Engineering Early Advantage Program Gave This Student a Head Start
Score another one for Old Dominion University's Engineering Early Advantage Program (EEAP).
The four-week program is aimed at getting admitted female engineering students acclimated to the difficult academics and male-dominated environment of the Frank Batten College of Engineering and Technology.
Along with other efforts to promote engineering to female students, the program has helped lift the number of women in ODU's engineering programs to 15 percent, up from 11 percent only a few years earlier.
Success stories like Alicia Farrow can only help. A 2009 graduate in civil engineering, Farrow is one of 13 Hampton Roads students who have benefitted from the Integrated Internship Program of the Norfolk District of the Army Corps of Engineers.
Farrow, who went through the EEAP program before her freshman year, is currently working on her master's in civil engineering from ODU.
In her time with the Corps of Engineers, Farrow assisted project managers with various tasks, such as updating the dredging information system. She got a first-hand look at Corps of Engineers sites such as the Craney Island Dredged Material Management Area, an economical and environmentally sustainable repository for material dredged within the Hampton Roads harbor.
Whenever possible, the District uses dredged material for beach nourishment, habitat restoration, oyster ground restoration, marsh creation or other environmental efforts.
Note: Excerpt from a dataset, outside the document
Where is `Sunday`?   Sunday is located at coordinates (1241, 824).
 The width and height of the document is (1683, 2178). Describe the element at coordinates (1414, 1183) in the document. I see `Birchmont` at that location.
"The best thing about my internship is that the experience is transferrable. I am able to apply some of what I've learned from my classes to my work. I'm even able to take what I learned here and apply it to my school work," Farrow said.
Beverly Forbes, director of experiential education and liaison to the Batten College Career Management Center, said Farrow is a fine example of the quality of students who have been part of the EEAP.
"I believe it is important to continue programs like the EEAP to ensure that we have excellent female engineering graduates who go on to do great things within their profession," Forbes said.
Farrow completed her internship this past summer, when she was promoted to civil engineer. Among her last duties as an intern, she completed a hydrographic survey techniques course in St. Louis.
Some of Farrow's new duties as a civil engineer include becoming district project manager for the Tangier Channels Federal Navigation projects, and the Tangier Island Section 107 Jetty project.
Her next career goal is to become a licensed professional engineer.